The following records are exempted from the definition of PHI as defined by HIPAA:
- Student records maintained by an educational institution;
- Treatment records about a post-secondary students meeting the requirements of 20 U.S.C. 1232(a)(4)(B)(iv); and
- Employment records held by a covered entity in its role as employer.
- Unauthorized acquisition
- For the purposes of this policy, this means that a person has obtained University private data without statutory authority, authorization from an appropriate University official, or authorization of the individual who is the subject of the data, and with the intent to use the data for unauthorized or non-University purposes.
- All Individuals
- Report concerns regarding suspected security breaches of private information.
- Vice President and Chief Information Officer (VP CIO) or delegate
- Accountable for making determinations, in consultation with the General Counsel's Office and appropriate privacy officers, as to whether notification is required, and direct responsible departments in complying with notification obligations.
- Delegate to the Chief Information Security Officer the authority and responsibility for the suspected information security breach investigation, oversight of the notification process, and breach determination, where appropriate.
- University Chief Information Security Officer
- Delegate the authority and responsibilities for investigation of the suspected information security breach, and oversight of the notification process.
- Inform the appropriate privacy officers of suspected information security breaches.
- Report breach information to the VP CIO.
- Office of Information Technology (OIT) – University Information Security (UIS)
- Investigate the suspected information security breach.
- Report breach information and status to University Chief Information Security Officer.
- Report suspected information security breach to the appropriate privacy office.
- Ensure that appropriate and timely action is taken on a suspected information security breach.

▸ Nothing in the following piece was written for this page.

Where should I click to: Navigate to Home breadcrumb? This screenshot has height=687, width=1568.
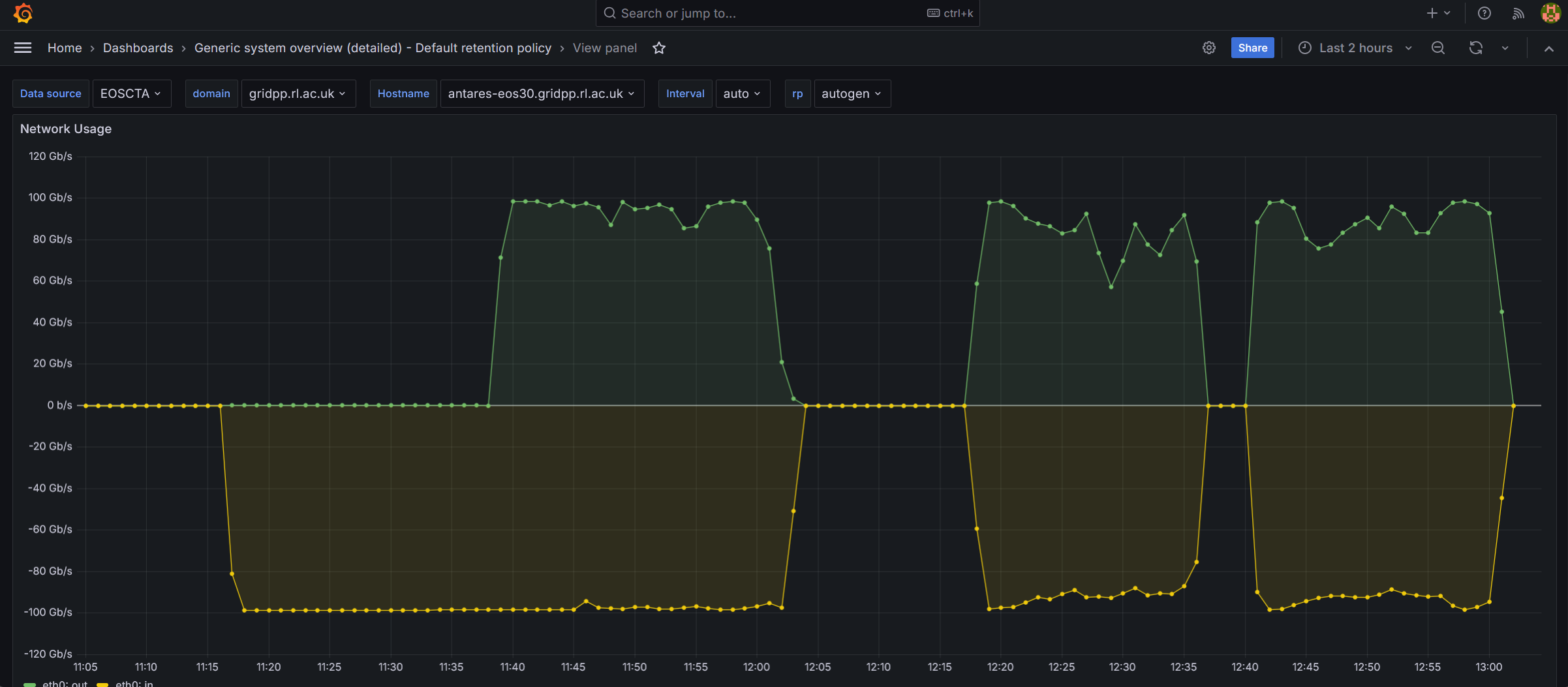click(65, 48)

- Provide oversight of the notification process.
- Collegiate/Unit Administrators
- Provide timely and effective notification to individuals as directed by the VP CIO when there has been a security breach of private data in their area. Direct expenses related to the breach notification process are the responsibility of the affected unit.
- Privacy Officer
- Notify external entities in accordance with the respective privacy law or contract (e.g., Federal Department of Health and Human Services for PHI).

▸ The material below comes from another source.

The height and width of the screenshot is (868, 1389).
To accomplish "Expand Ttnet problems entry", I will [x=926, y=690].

- Provide privacy advice to the Office of Information Technology and other University staff and decision makers to ensure compliance with notification obligations under the privacy law or contract they are responsible for.
- General Counsel
- Provide legal advice to the Office of Information Technology and other University staff and decision makers to ensure compliance with notification obligations under the law.

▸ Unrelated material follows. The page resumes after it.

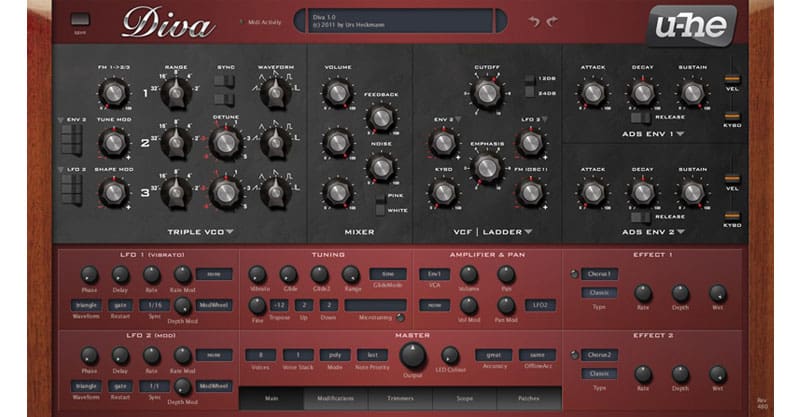Enable the 24dB filter slope switch
This screenshot has width=800, height=417.
point(530,92)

- Administrative Policy: Managing Student Records
- Administrative Policy: Protected Health Information
- Administrative Policy: Accepting Revenue via Payment Cards
- Administrative Policy: Reporting and Addressing Concerns of Misconduct
Laws and Regulations
- Minnesota Government Data Practices Act, including Stat. section 13.055
- Minnesota Statutes section 325E.61
- HIPAA Regulations, 45 CFR Part 164, Subpart D
Other Related Information
- December 2015 - Comprehensive Review, Major Revision. Comprehensive Review, Major Revision: 1. Revises the policy title to Reporting and Notifying Individuals of Information Security Breaches which clarifies the type of security breaches are information security breaches. 2. Clarifies the reporting and notification process with links to the relevant procedure for more information. 3. Includes two new procedures for reporting incidents and notification in the event of an information security breach.
- February 2010 - Policy and Procedure updated to comply with HITECH regulations.